• [PROBLEMS AND TASKS]:
1. Reproduce the passage of the book review below between "Published: Saturday, Feb." and "the Civil War.", inclusive.
2. According to the book review below, which readers will enjoy the novel the most?

• [PAGE]:
— BEGIN —

For the Deseret News

Published: Saturday, Feb. 16 2013 1:00 p.m. MST

"MRS. LINCOLN'S DRESSMAKER," by Jennifer Chiaverini, Dutton, $26.95, 353 pages (f)

"Mrs. Lincoln's Dressmaker" by Jennifer Chiaverini is a compelling historical novel told from the perspective of Elizabeth Keckley, the first lady's dressmaker and closest confidante.

The novel begins by introducing the reader to Elizabeth Hobbs Keckley, a woman who was born a slave. Because of her talent for sewing beautiful dresses, Elizabeth was eventually able to purchase her freedom.

In 1861, Mrs. Lincoln hears of Elizabeth's skills and hires her to be her personal dressmaker. The two form a fast friendship that carries them both through the pains of the Civil War.

Not only does Chiaverini provide an intimate look into the life of Elizabeth Keckley, she does so for Mary Todd Lincoln as well. She writes of the scrutiny the first lady was put under by the press, of her despair when soldiers were killed, and her frustration with her husband's aloof nature. Chiaverini captures the public and private lives of the Lincolns and portrays the family in a positive light.

The most interesting part of the novel is the scandal that estranged Mrs. Lincoln and Elizabeth Keckley. It explains the book that Keckley wrote, which supposedly exposed Mrs. Lincoln's faults and troubles to the world. Keckley claimed that publishers printed many untrue things about the Lincolns, which was unbeknownst to her at the time.

"Mrs. Lincoln's Dressmaker" does not have any crude language or inappropriate scenes. But because of the maturity of the material, those 16 and older will enjoy the book the most.

Following the Oscar-nominated film "Lincoln," this novel will be appealing to those who enjoyed the movie. Because of the focus on Mrs. Lincoln, women especially will find the story both interesting and entertaining.

— END —

• [GIVEN DATA]:
— BEGIN —

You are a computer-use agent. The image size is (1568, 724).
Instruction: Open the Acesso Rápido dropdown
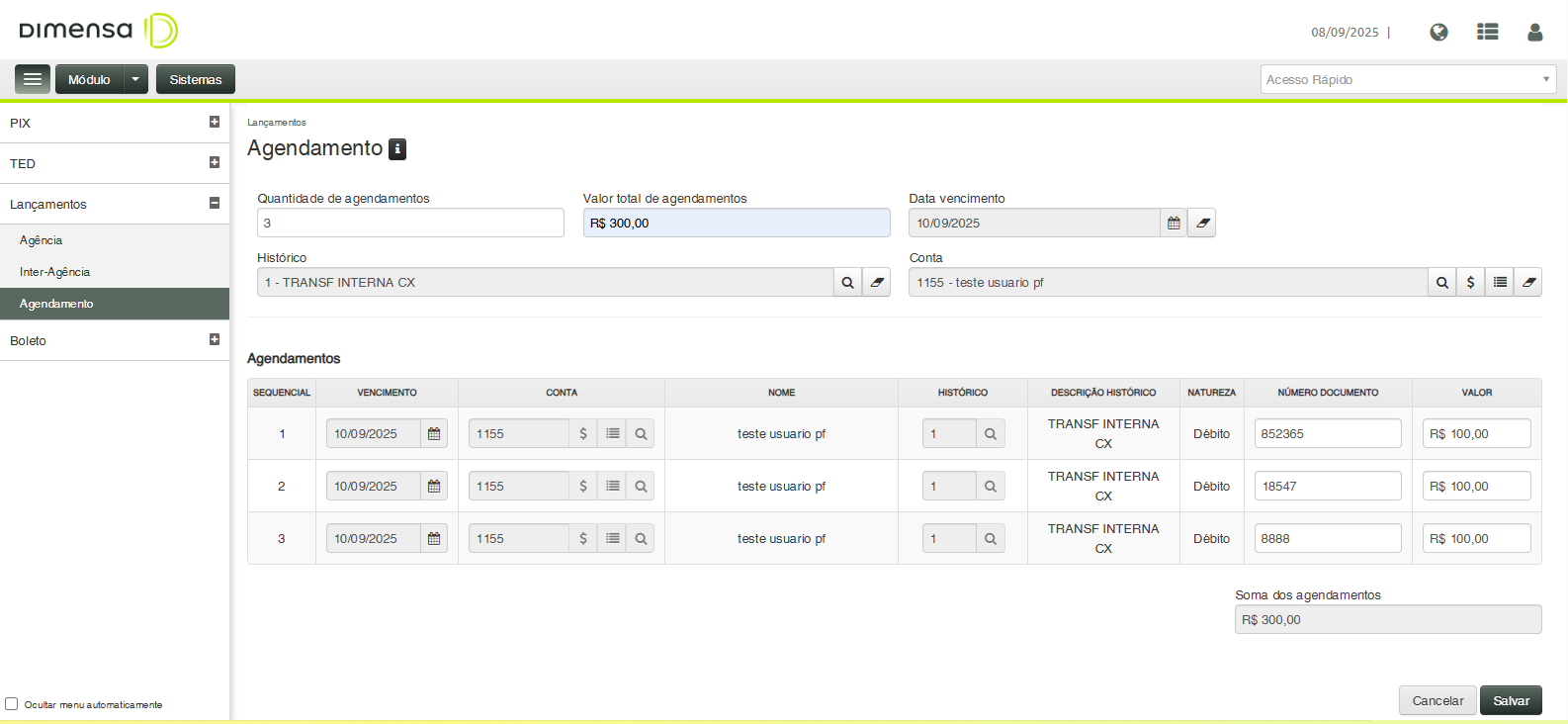point(1408,80)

— END —

• [TASK-BY-TASK RESULTS]:
1.
Published: Saturday, Feb. 16 2013 1:00 p.m. MST

"MRS. LINCOLN'S DRESSMAKER," by Jennifer Chiaverini, Dutton, $26.95, 353 pages (f)

"Mrs. Lincoln's Dressmaker" by Jennifer Chiaverini is a compelling historical novel told from the perspective of Elizabeth Keckley, the first lady's dressmaker and closest confidante.

The novel begins by introducing the reader to Elizabeth Hobbs Keckley, a woman who was born a slave. Because of her talent for sewing beautiful dresses, Elizabeth was eventually able to purchase her freedom.

In 1861, Mrs. Lincoln hears of Elizabeth's skills and hires her to be her personal dressmaker. The two form a fast friendship that carries them both through the pains of the Civil War.

2. Those 16 and older will enjoy the book the most.